## TASK GOAL
No pictures, please. Copy exactly the lines from the one with "675x483 pixels. How" through the final line below.

## INPUT RECORDS

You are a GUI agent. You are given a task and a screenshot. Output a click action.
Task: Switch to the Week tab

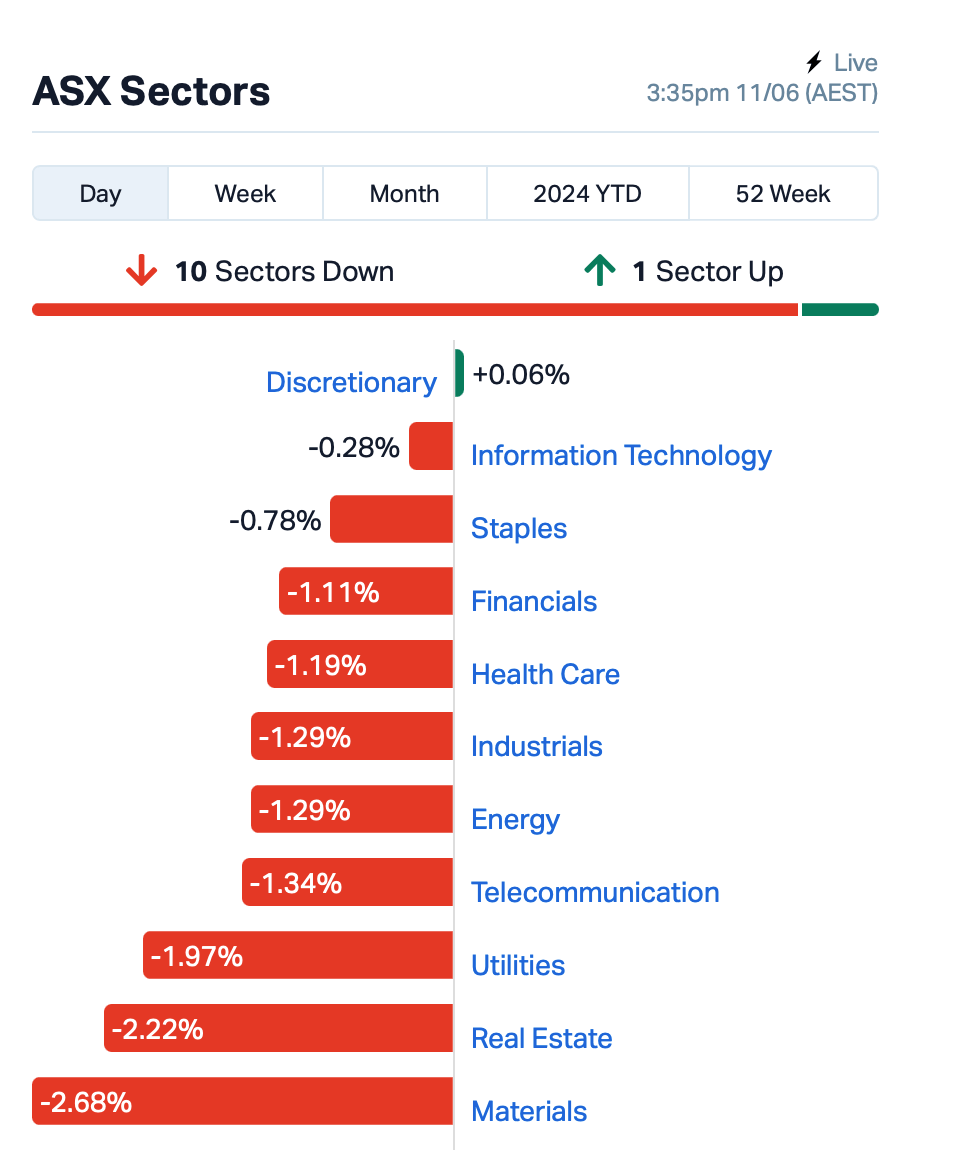[245, 193]
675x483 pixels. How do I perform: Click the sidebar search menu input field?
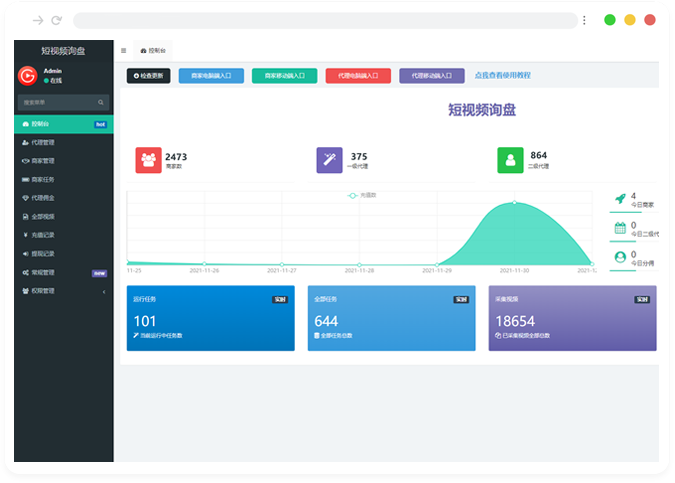[x=56, y=103]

## TASK RESPONSE
675x483 pixels. How do I perform: Click the sidebar search menu input field?
[x=56, y=103]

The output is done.